* **Task instructions**
Send back the records in full, character for character.

[Data extracted from a collection]
[Start of section]

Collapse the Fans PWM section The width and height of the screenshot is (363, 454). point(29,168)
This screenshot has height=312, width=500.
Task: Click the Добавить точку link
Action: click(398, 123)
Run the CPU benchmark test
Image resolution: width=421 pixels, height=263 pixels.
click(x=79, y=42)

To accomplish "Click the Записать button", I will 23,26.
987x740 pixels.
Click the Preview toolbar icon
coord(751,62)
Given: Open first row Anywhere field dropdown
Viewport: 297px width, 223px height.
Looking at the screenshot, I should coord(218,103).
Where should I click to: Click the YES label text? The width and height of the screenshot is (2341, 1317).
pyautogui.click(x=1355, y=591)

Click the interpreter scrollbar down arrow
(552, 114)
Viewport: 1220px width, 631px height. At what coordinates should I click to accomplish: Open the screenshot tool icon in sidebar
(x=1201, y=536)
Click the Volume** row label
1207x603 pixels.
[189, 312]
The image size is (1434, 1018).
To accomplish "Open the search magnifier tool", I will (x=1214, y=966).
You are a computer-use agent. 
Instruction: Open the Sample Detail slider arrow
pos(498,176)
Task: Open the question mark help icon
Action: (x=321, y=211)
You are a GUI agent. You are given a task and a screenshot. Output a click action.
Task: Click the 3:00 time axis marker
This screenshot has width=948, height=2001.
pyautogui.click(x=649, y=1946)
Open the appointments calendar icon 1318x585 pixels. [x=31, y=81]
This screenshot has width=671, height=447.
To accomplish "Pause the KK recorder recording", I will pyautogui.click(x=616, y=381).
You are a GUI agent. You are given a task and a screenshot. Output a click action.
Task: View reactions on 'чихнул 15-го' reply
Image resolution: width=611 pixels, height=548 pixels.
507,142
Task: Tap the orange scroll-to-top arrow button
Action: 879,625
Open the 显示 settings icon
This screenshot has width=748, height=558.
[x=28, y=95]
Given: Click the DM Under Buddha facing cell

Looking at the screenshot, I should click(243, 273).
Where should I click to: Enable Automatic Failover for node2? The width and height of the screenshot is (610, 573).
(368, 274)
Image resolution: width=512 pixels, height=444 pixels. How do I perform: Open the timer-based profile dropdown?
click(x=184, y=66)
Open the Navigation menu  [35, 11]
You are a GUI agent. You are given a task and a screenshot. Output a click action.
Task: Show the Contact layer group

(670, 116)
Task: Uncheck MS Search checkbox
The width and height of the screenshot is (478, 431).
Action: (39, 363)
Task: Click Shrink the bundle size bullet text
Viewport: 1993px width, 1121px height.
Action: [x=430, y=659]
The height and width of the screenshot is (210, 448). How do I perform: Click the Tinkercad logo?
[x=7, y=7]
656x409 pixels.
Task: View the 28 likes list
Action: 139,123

[End of section]

* **Task response**
Collapse the Fans PWM section The width and height of the screenshot is (363, 454). point(29,168)
This screenshot has height=312, width=500.
Task: Click the Добавить точку link
Action: click(398, 123)
Run the CPU benchmark test
Image resolution: width=421 pixels, height=263 pixels.
click(x=79, y=42)

To accomplish "Click the Записать button", I will 23,26.
987x740 pixels.
Click the Preview toolbar icon
coord(751,62)
Given: Open first row Anywhere field dropdown
Viewport: 297px width, 223px height.
Looking at the screenshot, I should coord(218,103).
Where should I click to: Click the YES label text? The width and height of the screenshot is (2341, 1317).
pyautogui.click(x=1355, y=591)

Click the interpreter scrollbar down arrow
(552, 114)
Viewport: 1220px width, 631px height. At what coordinates should I click to accomplish: Open the screenshot tool icon in sidebar
(x=1201, y=536)
Click the Volume** row label
1207x603 pixels.
[189, 312]
The image size is (1434, 1018).
To accomplish "Open the search magnifier tool", I will (x=1214, y=966).
You are a computer-use agent. 
Instruction: Open the Sample Detail slider arrow
pos(498,176)
Task: Open the question mark help icon
Action: (x=321, y=211)
You are a GUI agent. You are given a task and a screenshot. Output a click action.
Task: Click the 3:00 time axis marker
This screenshot has width=948, height=2001.
pyautogui.click(x=649, y=1946)
Open the appointments calendar icon 1318x585 pixels. [x=31, y=81]
This screenshot has width=671, height=447.
To accomplish "Pause the KK recorder recording", I will pyautogui.click(x=616, y=381).
You are a GUI agent. You are given a task and a screenshot. Output a click action.
Task: View reactions on 'чихнул 15-го' reply
Image resolution: width=611 pixels, height=548 pixels.
507,142
Task: Tap the orange scroll-to-top arrow button
Action: 879,625
Open the 显示 settings icon
This screenshot has width=748, height=558.
[x=28, y=95]
Given: Click the DM Under Buddha facing cell

Looking at the screenshot, I should click(243, 273).
Where should I click to: Enable Automatic Failover for node2? The width and height of the screenshot is (610, 573).
(368, 274)
Image resolution: width=512 pixels, height=444 pixels. How do I perform: Open the timer-based profile dropdown?
click(x=184, y=66)
Open the Navigation menu  [35, 11]
You are a GUI agent. You are given a task and a screenshot. Output a click action.
Task: Show the Contact layer group

(670, 116)
Task: Uncheck MS Search checkbox
The width and height of the screenshot is (478, 431).
Action: (39, 363)
Task: Click Shrink the bundle size bullet text
Viewport: 1993px width, 1121px height.
Action: [x=430, y=659]
The height and width of the screenshot is (210, 448). How do I perform: Click the Tinkercad logo?
[x=7, y=7]
656x409 pixels.
Task: View the 28 likes list
Action: 139,123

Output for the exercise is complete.